Luchesi quickly became a famous organist and composer for organ and harpsichord. He created instrumental music, church music and stage works. In the spring of 1765 his opera buffa L'isola della fortuna ( The Island of Fortune ) was performed at the Vienna Court Theater. During a trip to Italy in 1771 he met Leopold and Wolfgang Amadeus Mozart . At the end of 1771, Luchesi traveled to Bonn at the invitation of the Cologne elector Maximilian Friederich and worked in the electoral court orchestra. After the death of the previous conductor Ludwig van Beethoven the Elder, the grandfather of the composer Ludwig van Beethoven , Luchesi was appointed court conductor in 1774. Under him, the Bonn Opera experienced its heyday.
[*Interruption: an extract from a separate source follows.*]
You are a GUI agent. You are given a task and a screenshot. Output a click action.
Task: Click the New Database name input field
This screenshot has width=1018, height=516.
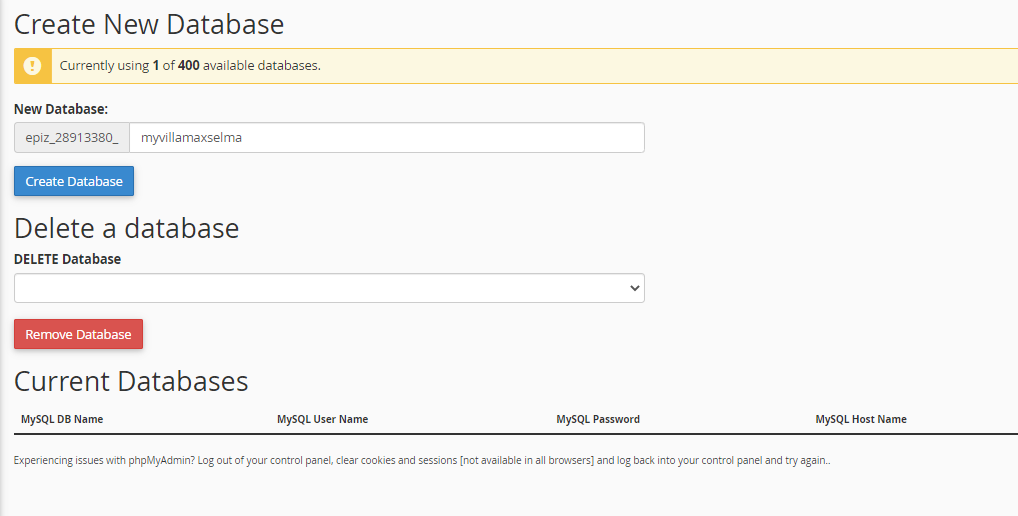tap(386, 138)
Luchesi obtained citizenship in his new home and in 1775 he married (Josepha) Anthonetta d'Anthoin. With the exception of a visit to Venice in 1783/84, he lived in Bonn until his death (1801). His role as Kapellmeister ended in 1794 when the Bonn court orchestra was dissolved as a result of the French occupation of the Rhineland.

The from 1994 in his book Andrea Luchesi. L'ora della verita disseminated theses by mathematics professor Giorgio Taboga, to whom Luchesi attributed outstanding importance to the development of Viennese classicism , received very little attention from experts. The only review (Maria Girardi in Nuova rivista musicale italiana, 1997) rated them as insubstantial fantasies. There is also no reliable evidence for the theory of the journalist Luigi della Croce, presented at a congress in Berlin in 1999, that Luchesi was supposed to have taught the young Beethoven.

literature

Web links

Individual evidence

  1. ^ Carlo Vitali: Cattivi maestri, pessimi allievi. Interview. In: musica 294, March 2018, pp. 61–65 (Italian, PDF), accessed on May 6, 2019.